Meteorites & Asteroids

Origin Of Isotopic Diversity Among Carbonaceous Chondrites

By Keith Cowing
Status Report
astro-ph.EP
March 8, 2023
Filed under , , , , , ,
Origin Of Isotopic Diversity Among Carbonaceous Chondrites
Cartoon illustrating our preferred scenario for transport and mixing of dust components before and during the accretion of the carbonaceous chondrite parent bodies. Based on model of Nanne et al. (2019) for the formation of the NC-CC dichotomy by time-varied infall from heterogenous molecular cloud core. A) Early infall had a CAI/AOA-like isotopic composition (blue), which reflects the isotopic composition of the early disk formed by viscous spreading. CAIs and AOAs are transported outward by the same process. B) Isotopic composition of the infall changes to NC-like (red), which dominates the inner disk. Chondrule precursors form in the inner disk and, like CAIs and AOAs, are transported outwards through the disk. After infall stopped, the disk exhibits an isotopic gradient from NC-like in the inner disk to CAI/AOA-like material in the outer disk. Mixing between these distinct materials in the inner disk then produced the characteristic isotopic composition of the CC reservoir.
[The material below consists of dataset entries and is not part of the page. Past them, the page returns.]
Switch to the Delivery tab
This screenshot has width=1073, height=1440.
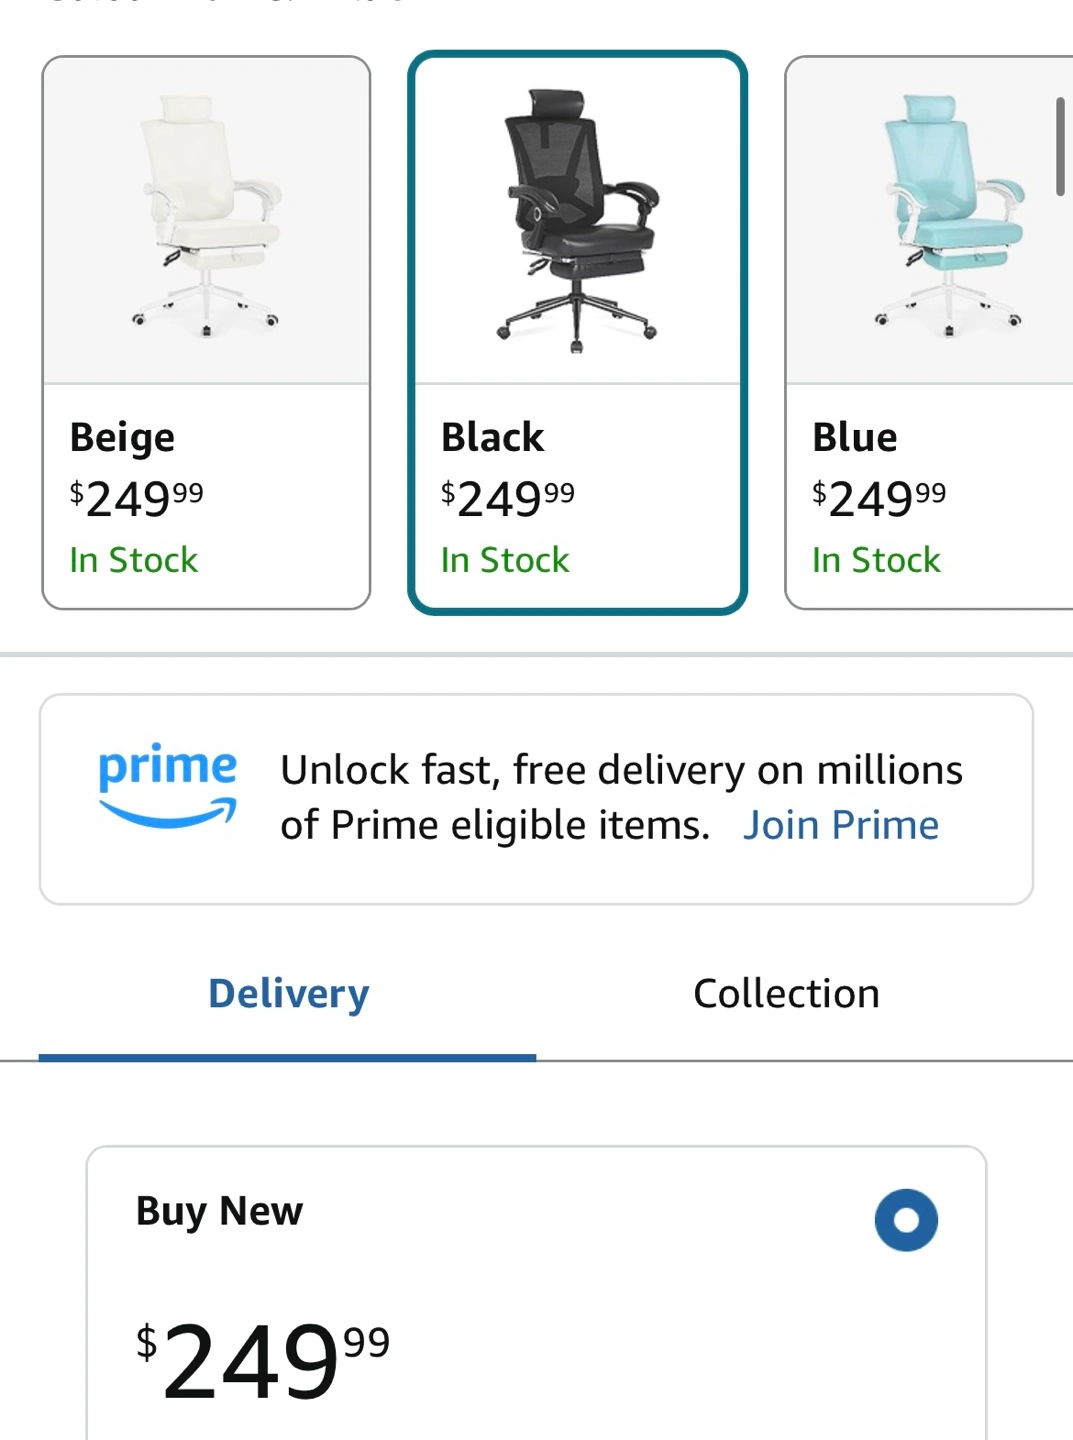click(x=288, y=994)
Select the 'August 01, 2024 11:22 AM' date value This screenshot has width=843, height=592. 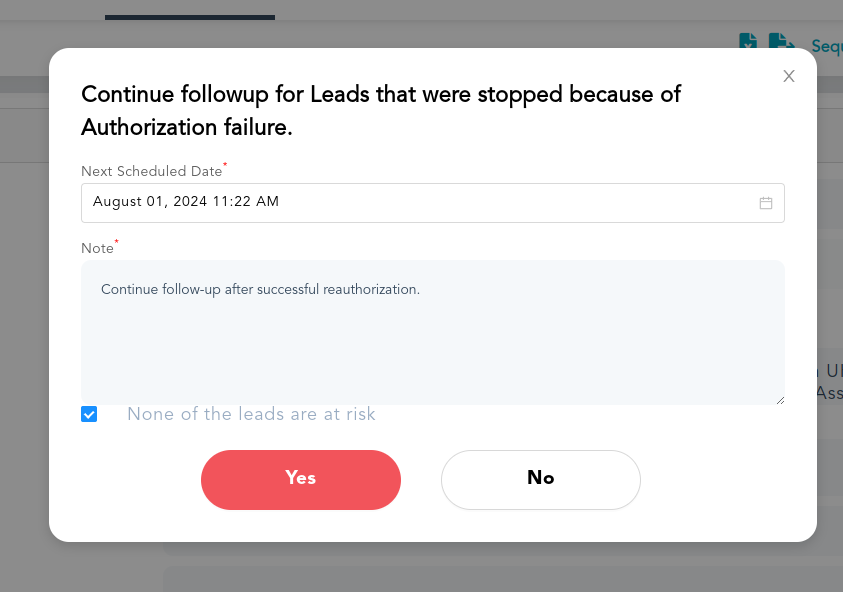point(186,202)
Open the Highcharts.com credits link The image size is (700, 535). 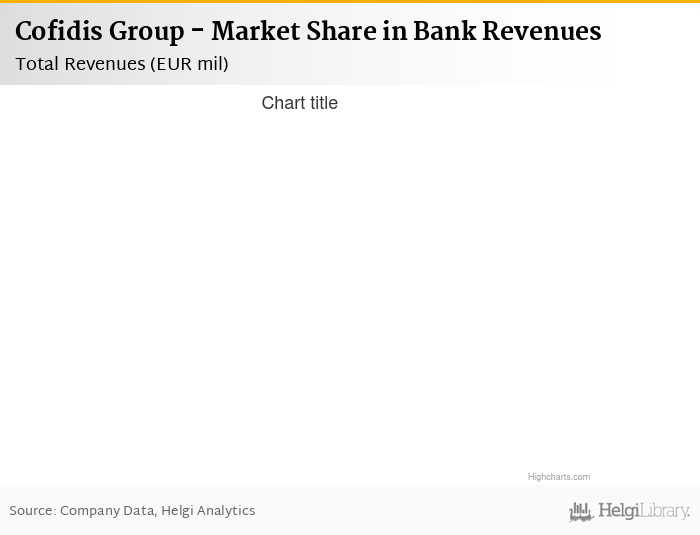pos(558,477)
C) Radial drift of CAIs, AOAs, and chondrule precursors leads to their coupled enrichment in a pressure maximum, which is likely associated with the water ice line and the ultimate formation location of Jupiter. Chondrule formation and mixing of CAIs/AOAs, chondrules, and CI-like matrix occurs in this pressure trap, where the relative proportions of these components vary depending on the timing of parent body accretion. — astro-ph.EP

Carbonaceous chondrites are some of the most primitive meteorites and derive from planetesimals that formed a few million years after the beginning of the solar system.

Here, using new and previously published Cr, Ti, and Te isotopic data, we show that carbonaceous chondrites exhibit correlated isotopic variations that can be accounted for by mixing among three major constituents having distinct isotopic compositions, namely refractory inclusions, chondrules, and CI chondrite-like matrix.

The abundances of refractory inclusions and chondrules are coupled and systematically decrease with increasing amount of matrix. We propose that these correlated abundance variations reflect trapping of chondrule precursors, including refractory inclusions, in a pressure maximum in the disk, which is likely related to the water ice line and the ultimate formation location of Jupiter.

The variable abundance of refractory inclusions/chondrules relative to matrix is the result of their distinct aerodynamical properties resulting in differential delivery rates and their preferential incorporation into chondrite parent bodies during the streaming instability, consistent with the early formation of matrix-poor and the later accretion of matrix-rich carbonaceous chondrites.

Our results suggest that chondrules formed locally from isotopically heterogeneous dust aggregates which themselves derive from a wide area of the disk, implying that dust enrichment in a pressure trap was an important step to facilitate the accretion of carbonaceous chondrite parent bodies or, more generally, planetesimals in the outer solar system.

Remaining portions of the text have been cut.